Khai masih tidak mengerti maksud laki-laki itu, tapi yang bisa ia tangkap sepertinya laki-laki itu tidak menyentuhnya, itu cukup melegakan tapi apa maksud ucapan pedasnya barusan? Tepos? Dari mananya? Bahkan teman-temannya banyak yang iri dengan tubuhnya yang ideal. Namun belum sempat Khai menimpali ucapan pria itu, laki-laki itu sudah lebih dulu menghilang di balik pintu.
Belum sempat Khai mengutarakan uneg-unegnya, ponselnya kembali bergetar menampilkan pengingat kalau hari ini adalah promosi kenaikan jabatannya, tanpa berlama-lama, Khai segera mengambil barang-barangnya, juga Khai mengambil tanda pengenal milik laki-laki itu untuk berjaga-jaga bila suatu hari ia meminta pertanggung jawaban dalam bentuk apapun.

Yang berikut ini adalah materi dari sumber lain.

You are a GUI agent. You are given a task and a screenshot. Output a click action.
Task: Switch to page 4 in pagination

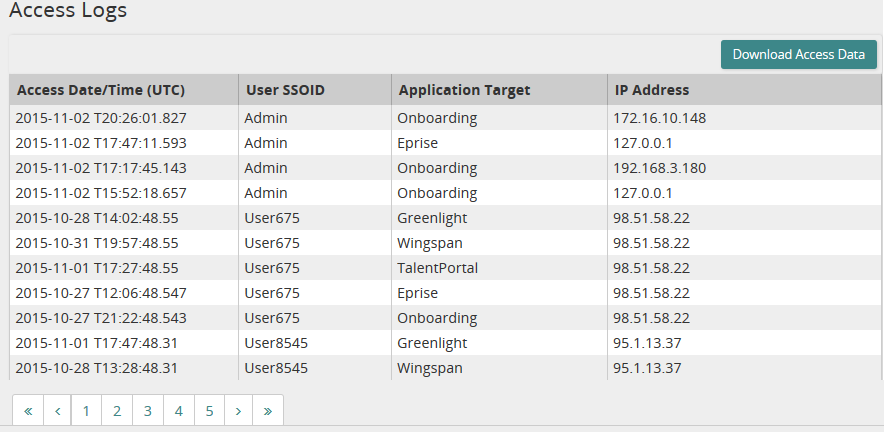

hanya tersisa 2 jam lagi untuk ia harus berada di kantor, sementara itu ia masih di tempat antah beranta ini belum lagi jarak kantor dari apartemennya yang lumayan memakan waktu dan mobilnya masih terparkir di kelab, benar-benar hari yang sial untuk Khai.
***
“Selamat atas jabatan baru lo! sumpah gue hampir mau nangis tadi. Gue bangga banget sama lo Khai.” Ujar Kartika memberikan pelukan terbaiknya. Yang justru membuat Khai kesulitan bernapas.
“Lu meluk atau nyekek gue sih Kar kenceng banget.”
“Sorry, sakit banget yah? gue beneran sesenang itu sumpah.”
“Gue pikir lo gak bakalan datang, secara tadi malam kalian udah kaya zombie, paginya udah seger aja,” tukas Khai mengingat tingkah teman-temannya tadi malam dan paginya mereka tampak normal, sedangkan dirinya kalau tidak menggunakan make up tebal untuk menutupi mata pandanya, mungkin wajahnya sudah seperti mbak kunti.
“Mana mungkin gue nggak datang secara ini hari penting buat lo, hujan badai bakalan gue tempuh.” Khai tidak menimpali ucapan sahabatnya yang terdengar menggelikan di telinganya.
Baik dirinya, maupun Kartika sama-sama menoleh ketika melihat seseorang yang membuka pintu ruangan yang beberapa jam lalu resmi menjadi tempat barunya bekerja.
“Eh ada Agas, cie bawa bunga segala udah macam apaan ngasih bunga sama cewe, pacar orang itu.” komentar Kartika dengan nada bercandanya.
“Dari pada lu datang tangan kosong, masih mending Agas lah, thanks yah Gas,” ujar Kartika mengangkat buket tersebut.
“Yee aturannya lu kali yang traktir kita-kita kenapa jadi gue yang keluar duit?”
“Selamat yah Khai, lu pantas dapat jabatan ini, eh udah harus panggil bu Khai yah sekarang.”
“Geli gue dipanggil ibu, kaya biasa aja, kecuali depan orang lain itupun kalau kepepet.”
Setelah perbincangan ketiganya berakhir, pandangan Khai terlaihkan pada kartu nama yang ia ambil sebelum keluar dari sebuah kamar yang ternyata itu adalah sebuah rumah cluster yang cukup mewah dari rumah cluster lainnya, Khai benar-benar merutuki tingkah konyolnya tadi malam bisa-bisanya ia membiarkan seseorang membawa tubuhnya hingga ke dalam rumah yang belum pernah ia pijak sebelumnya.